A Python-based copy number variation simulator

A Python-based whole-genome haplotype-resolution copy number variation simulator.

Download the CNV-simulator

    git clone https://github.com/sunjh22/CNV-simulator.git
    cd CNV-simulator

Download ART_illumina and put it into environment path.

    wget -O art.tgz https://www.niehs.nih.gov/research/resources/assets/docs/artbingreatsmokymountains04.17.16linux64.tgz
    tar -xvzf art.tgz -C ART/
    echo "export PATH=PATH:~/ART/art_bin_GreatSmokyMountains" >> .bashrc
    source .bashrc


Note: Following reference genome must be from UCSC.

CNV-simulator has three modes:

  1. No input CNV list is provided, CNV-simulator will generate one and simulate CNVs based on it.

     ./cnv_simulator.py -o /path/to/store/simulated/data -a prefix_of_sample -c desired_coverage reference_genome resource/access-excludes.hg38.analysisSet.bed
  2. An input CNV list is provided in the bed format with four columns: chrom start end cn, CNV-simulator directly simulate CNVs based on it.

     ./cnv_simulator.py -o /path/to/store/simulated/data -a prefix_of_sample -i /path/to/a/cnv/list/file -c desired_coverage reference_genome resource/access-excludes.hg38.analysisSet.bed
  3. An input CNV list is provided as in mode 2, but users want to simulate new CNVs on top of the existed ones.

     ./cnv_simulator.py -o /path/to/store/simulated/data -a prefix_of_sample -i /path/to/a/cnv/list/file -A True -c desired_coverage reference_genome resource/access-excludes.hg38.analysisSet.bed

Users could specify the number of CNVs to be simulated (-n), minimum (-b), maximum (-B) and lambda (-e) of CNV length, lambda is the parameter of exponential distribution that CNV length follows.

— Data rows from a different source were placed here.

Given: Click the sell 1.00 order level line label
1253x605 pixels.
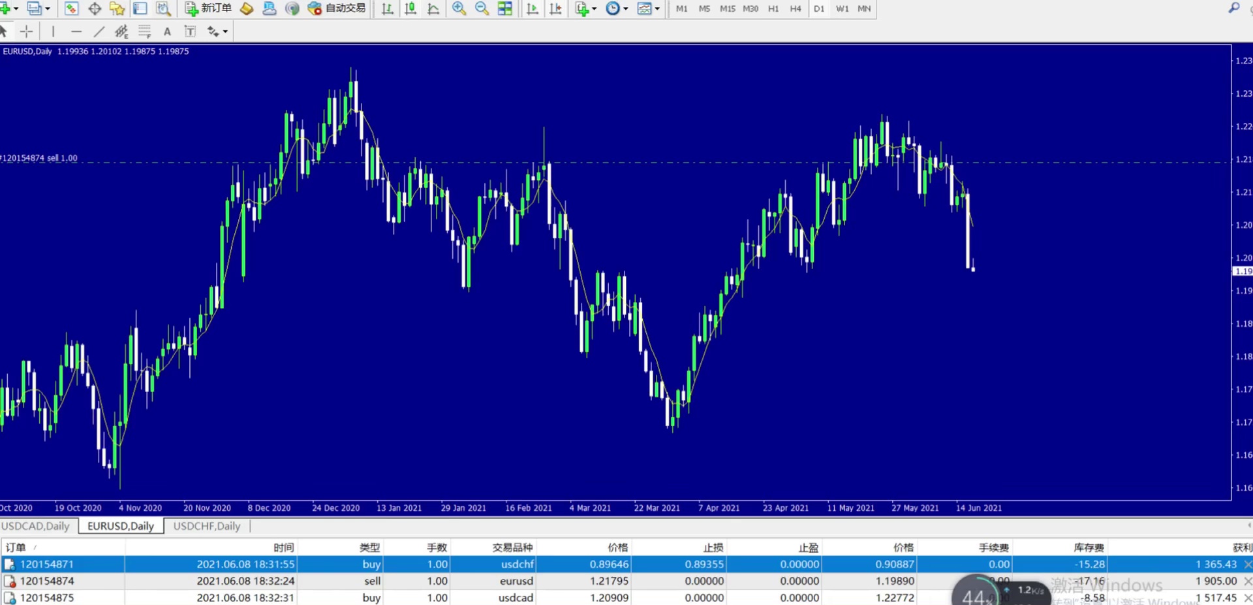Looking at the screenshot, I should tap(40, 158).
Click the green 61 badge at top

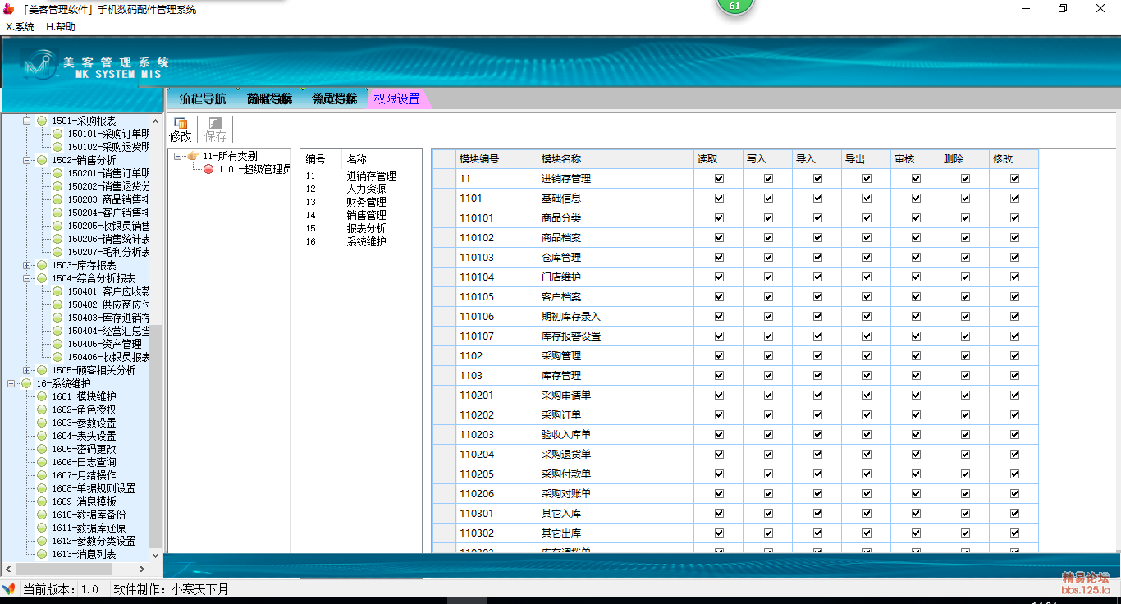(x=734, y=6)
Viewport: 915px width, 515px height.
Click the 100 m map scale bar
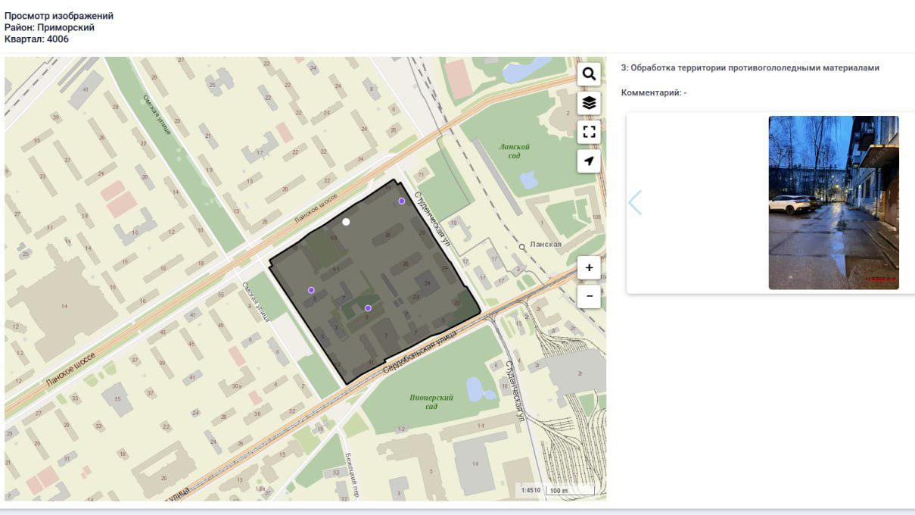569,490
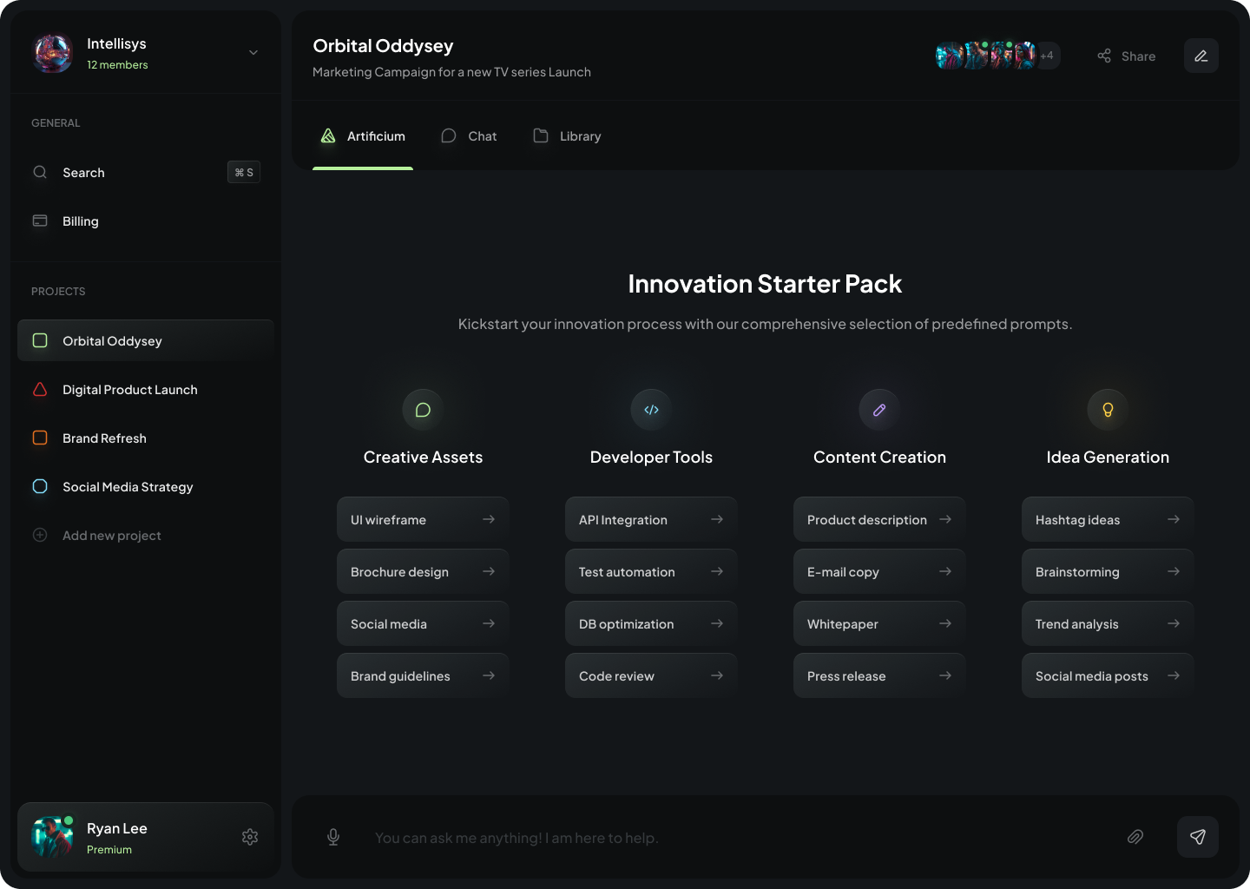Open the Hashtag ideas prompt arrow
Image resolution: width=1250 pixels, height=889 pixels.
click(x=1174, y=519)
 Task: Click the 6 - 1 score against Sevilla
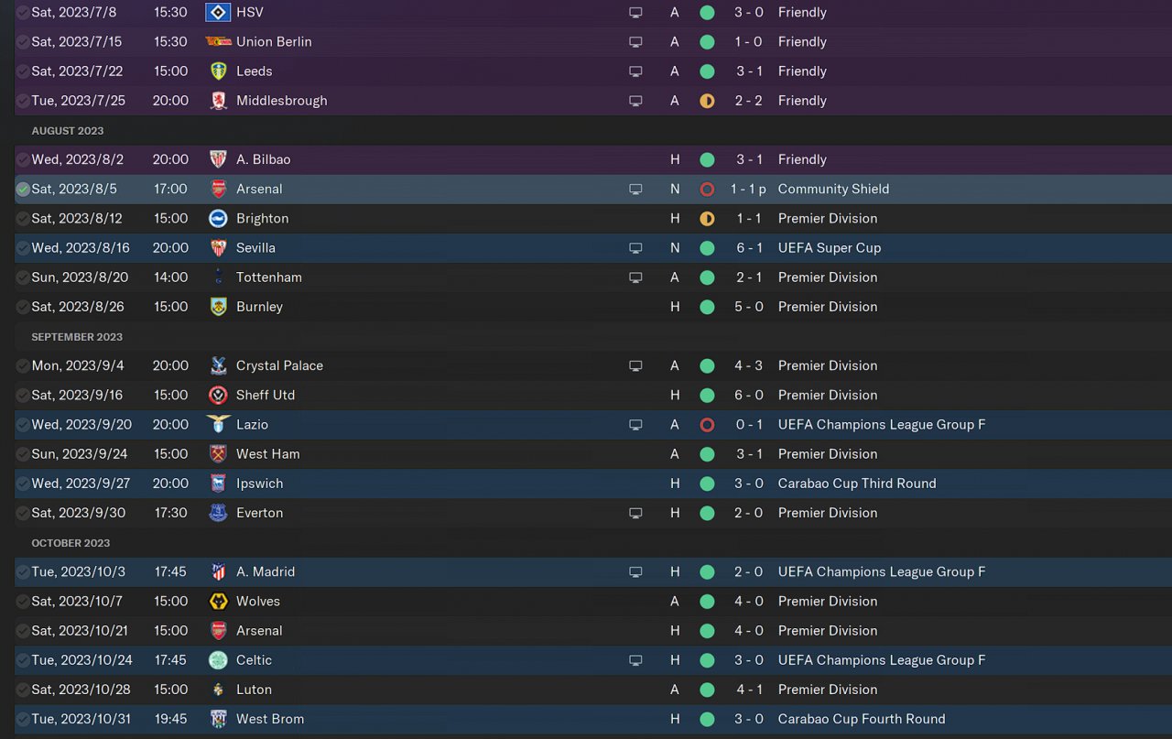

Usage: cnv_simulator [-h] [-v] [-o OUTPUT_DIR] [-a PREFIX] [-l READ_LENGTH]
                 [-i CNV_LIST] [-A APPEND_LIST] [-c COVERAGE]
                 [-n CNV_NUMBER] [-b CNV_MINIMUM_LENGTH]
                 [-B CNV_MAXIMUM_LENGTH] [-e CNV_EXPO_SCALE]
                 [-p AMPLIFY_PROP]
                 genome access

Simulate whole-genome level haplotype-resolved CNVs and generate NGS reads

Positional arguments:
genome                reference genome file in fasta format
access                genomic accessible region file

Optional arguments:
-h, --help            show this help message and exit
-v, --version         Show program's version number and exit.
-o OUTPUT_DIR, --output_dir OUTPUT_DIR
                        a name to be used to create the output directory
                        (overrides existing directory with the same name).
                        (default: tmp_simulaiton)
-a PREFIX, --prefix PREFIX
                        prefix of simulated genome and fastq files (default:
-l READ_LENGTH, --read_length READ_LENGTH
                        read length (bp) (default: 150)
-i CNV_LIST, --cnv_list CNV_LIST
                        path to a CNV list file in BED format chr | start |
                        end | cn. If not passed, it is randomly generated
                        using CNV list parameters below (default: None)
                        generate some new CNVs and append them into the user-
                        provided CNV list (default: False)
-c COVERAGE, --coverage COVERAGE
                        coverage for reads simulation (default: 1)

CNV list parameters:
parameters to be used to generate CNV list if CNV list is not passed

-n CNV_NUMBER, --cnv_number CNV_NUMBER
                        the number of CNVs to be simulated (default: 200)
                        minimum length of each CNV region (default: 5000)
                        maximum length of each CNV region (default: 2000000)
-e CNV_EXPO_SCALE, --cnv_expo_scale CNV_EXPO_SCALE
                        scale of a exponential distribution for simulating the
                        length of CNV (default: 200000)
-p AMPLIFY_PROP, --amplify_prop AMPLIFY_PROP
                        percentage of amplifications in range [0.0: 1.0].
                        (default: 0.5)